After dining together, the two had made their way to
a short, narrow, dark, deserted little street on the Left Bank off the Quai des
Grands-Augustins. The rue de Savoie led to nowhere in particular and so was
very quiet by night or day, consisting of cheap lodging rooms along with a student
hostel optimistically called the Hotel de Savoie whose overhead lantern halfway
down the street provided the only lighting. The ambiance evoked in the mind of the
young provincial a back alley in 16th century Paris that might have
been the haunt of alchemists, astrologers, necromancers, and ancient Jews
devoted to kabbalistic studies.
They made their way to a dilapidated looking house,
No. 4, next to the only shop, No. 3, run by Papus’ friend Chamuel, one that
sold only occult books. A steep narrow
staircase lit by an inefficient oil lamp led to a small door on the first floor,
bearing the words Ordre Martiniste. Bureau de ‘l’Initiation’. (Martinist Order. Offices of ‘l’Initiation’ on
a copper plate. Papus gave three knocks and after a pause the door was opened
by a young man of about François’ age, clad in a black smoking jacket and
puffing away at a long clay pipe. This turned out to be Paul Sédir who was one
of Papus’ most useful and dedicated acolytes.

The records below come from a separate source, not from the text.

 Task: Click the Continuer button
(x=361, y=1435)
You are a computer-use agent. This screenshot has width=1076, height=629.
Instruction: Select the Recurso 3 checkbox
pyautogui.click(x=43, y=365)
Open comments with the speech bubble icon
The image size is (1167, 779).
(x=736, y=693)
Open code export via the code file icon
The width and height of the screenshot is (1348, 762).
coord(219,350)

After shaking hands he led them, limping slightly,
into a room filled with books and ledgers that served as an editorial office, where
he introduced them to several gentlemen in formal dress, including Oswald
Wirth, friend and personal secretary of Stanislas de Guaita, and the celebrated
Dr Rozier who claimed astonishing cures by magical and theurgic means. He also
met a modest old gentleman, a retired civil servant who went by the pen name of
Barlet (derived from his baptismal name of Albert Faucheux), greatly respected
for his erudition into obscure esoteric subjects, if somewhat obscure prose
style. After a while the room emptied, and François was asked to remain until
called for.
Some minutes later he was joined by a man wearing a
mask {somewhat akin to those that, as a child, I associated with the Lone
Ranger! G.K.} who led him to a room lit by candles placed in three-branched
candelabra around which stood a circle of about a dozen persons dressed in
robes of white linen, and about their eyes the romantic looking mask of black
satin. The officers also wore a sash of white silk with the insignia of their
function embroidered in gold and the jewel of their order attached.
Before a table covered with an equally white cloth,
upon which rested the Ritual and Manual of the Order, the President of the
Lodge and his two assessors stood immobile.
All sat, and François, at their invitation,
approached. He found the initiation very simple and brief and devoid of any
phantasmagoria he associated with contemporary Freemasonry.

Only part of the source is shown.